#### Work instructions
What you should give back is a precise copy of the lines below from the one containing "You are a computer-use agent. The" through the one containing "Task: Click the 512k total IOPS (2.1k)", with no pictures.

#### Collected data
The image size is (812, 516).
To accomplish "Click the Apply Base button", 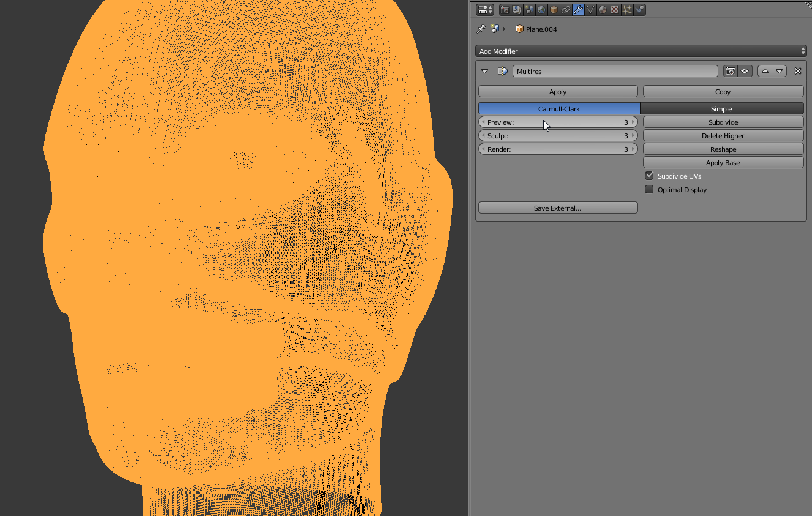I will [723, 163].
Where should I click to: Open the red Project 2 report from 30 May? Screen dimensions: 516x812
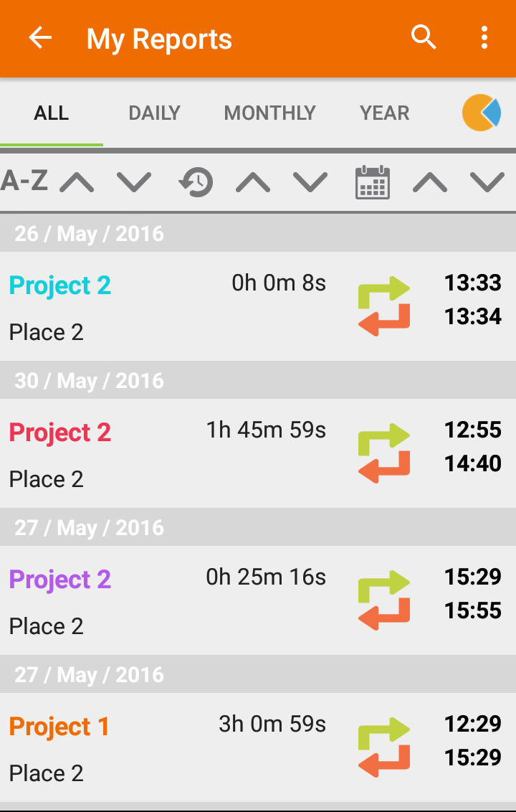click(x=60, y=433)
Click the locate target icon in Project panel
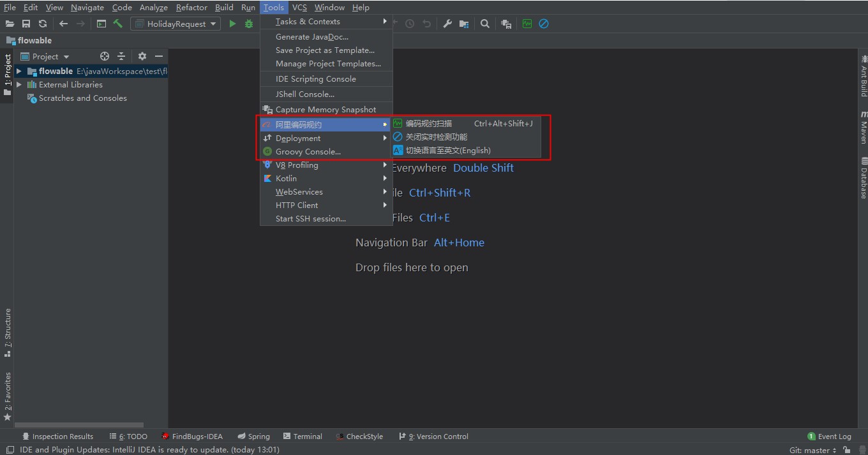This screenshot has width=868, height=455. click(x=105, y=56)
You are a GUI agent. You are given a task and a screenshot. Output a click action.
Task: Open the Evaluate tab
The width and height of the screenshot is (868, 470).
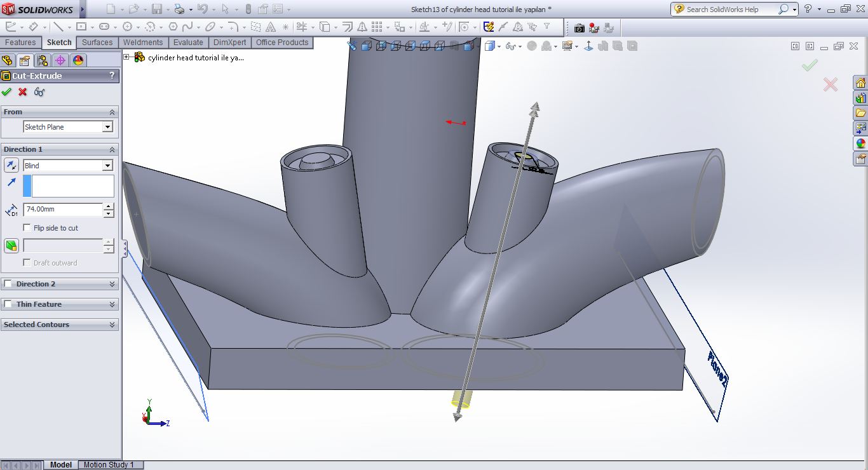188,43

--

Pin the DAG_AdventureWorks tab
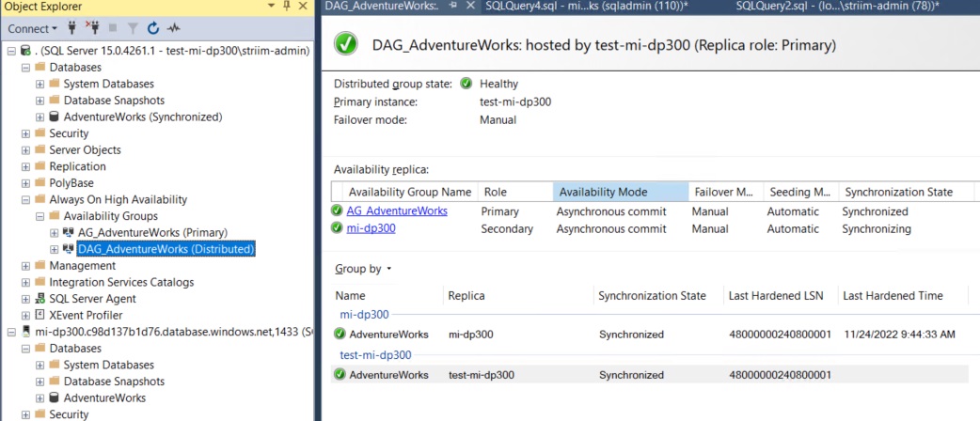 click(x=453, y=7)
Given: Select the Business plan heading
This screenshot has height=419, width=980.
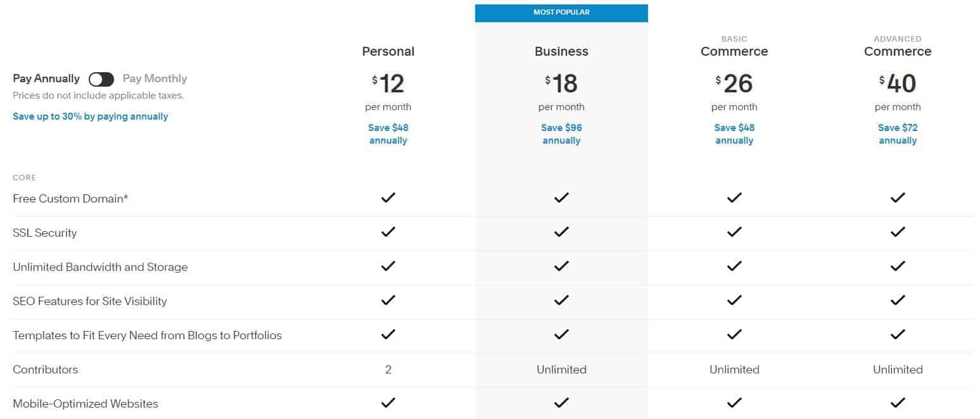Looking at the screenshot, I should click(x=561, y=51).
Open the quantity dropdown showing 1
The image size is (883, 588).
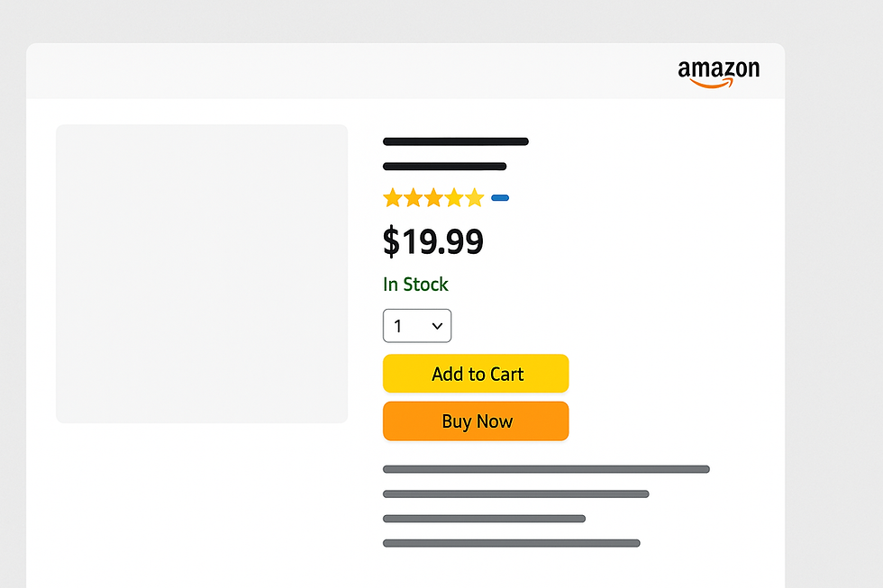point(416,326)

--

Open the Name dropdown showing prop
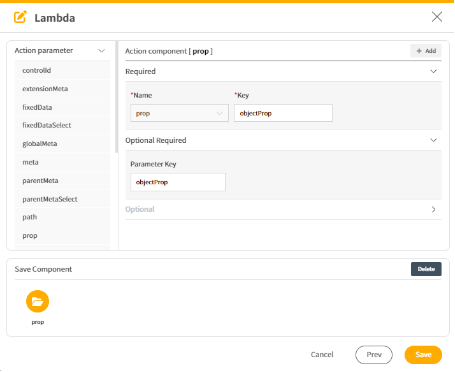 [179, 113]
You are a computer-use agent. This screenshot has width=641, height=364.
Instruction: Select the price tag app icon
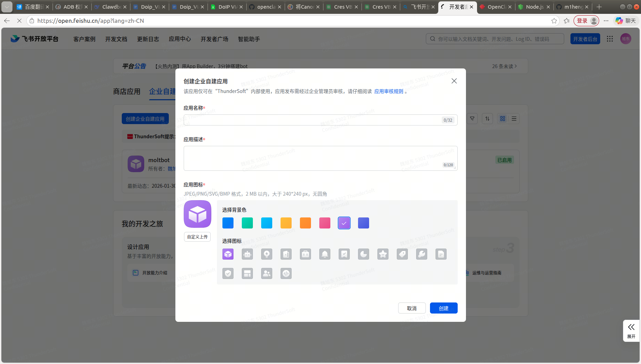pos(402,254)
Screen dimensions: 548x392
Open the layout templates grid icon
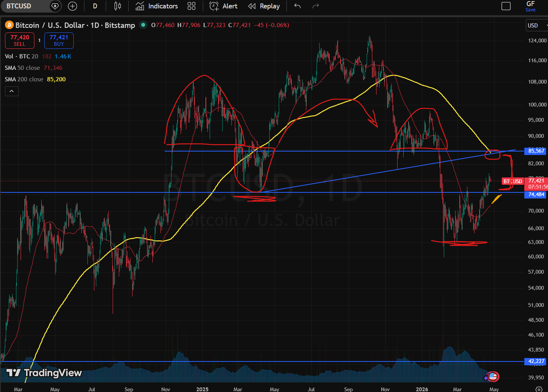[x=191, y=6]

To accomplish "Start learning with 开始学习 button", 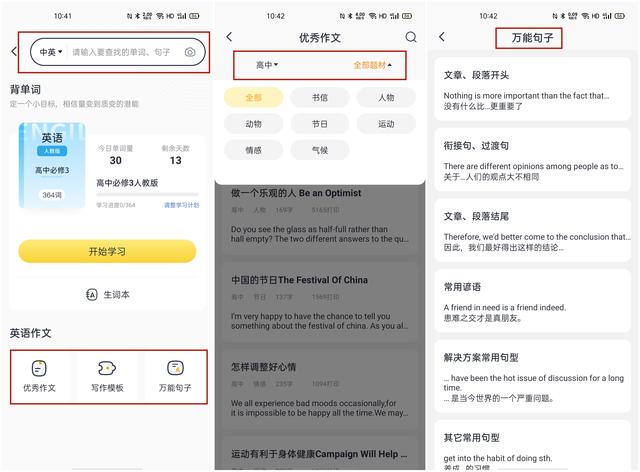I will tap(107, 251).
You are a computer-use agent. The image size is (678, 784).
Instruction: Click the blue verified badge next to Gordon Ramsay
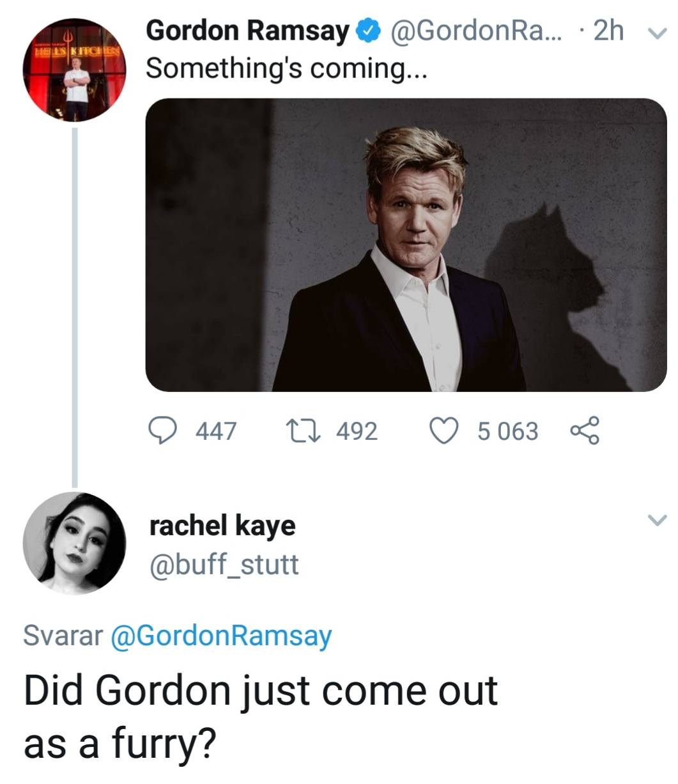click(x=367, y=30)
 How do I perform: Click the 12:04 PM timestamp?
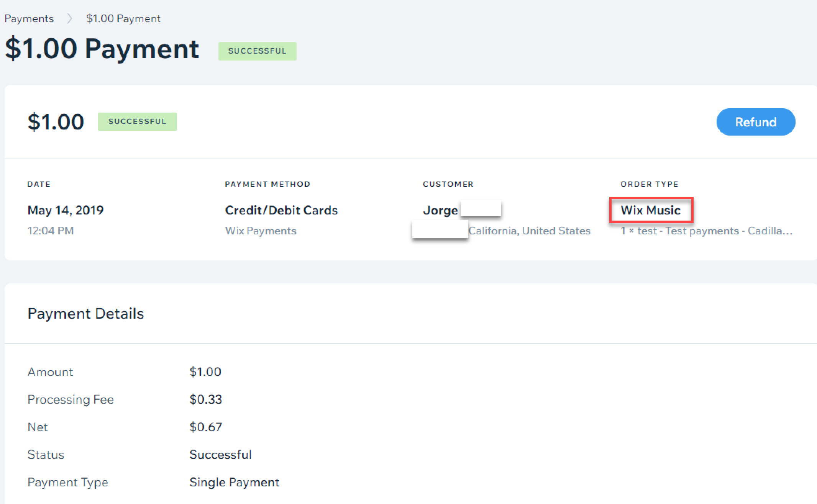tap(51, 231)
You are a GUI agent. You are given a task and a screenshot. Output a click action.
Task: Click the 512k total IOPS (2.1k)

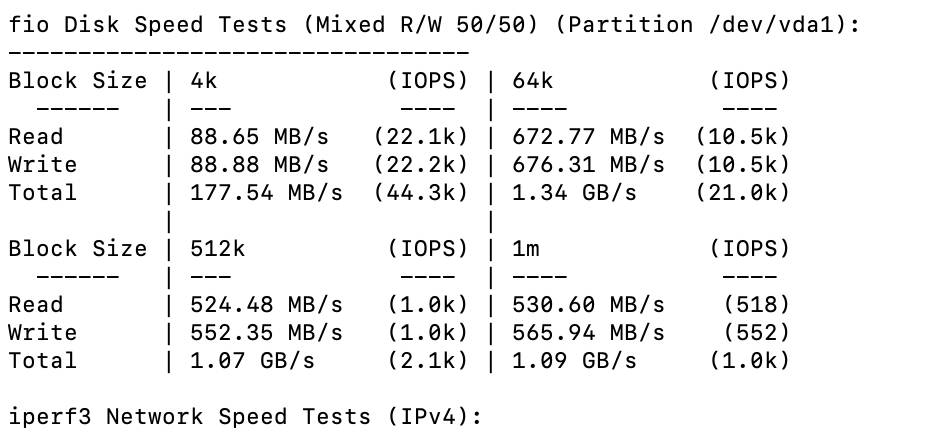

#### Reply
You are a computer-use agent. The image size is (678, 784).
Instruction: Click the blue verified badge next to Gordon Ramsay
click(x=367, y=30)
 How do I perform: Click the 12:04 PM timestamp?
tap(51, 231)
You are a GUI agent. You are given a task and a screenshot. Output a click action.
Task: Click the 512k total IOPS (2.1k)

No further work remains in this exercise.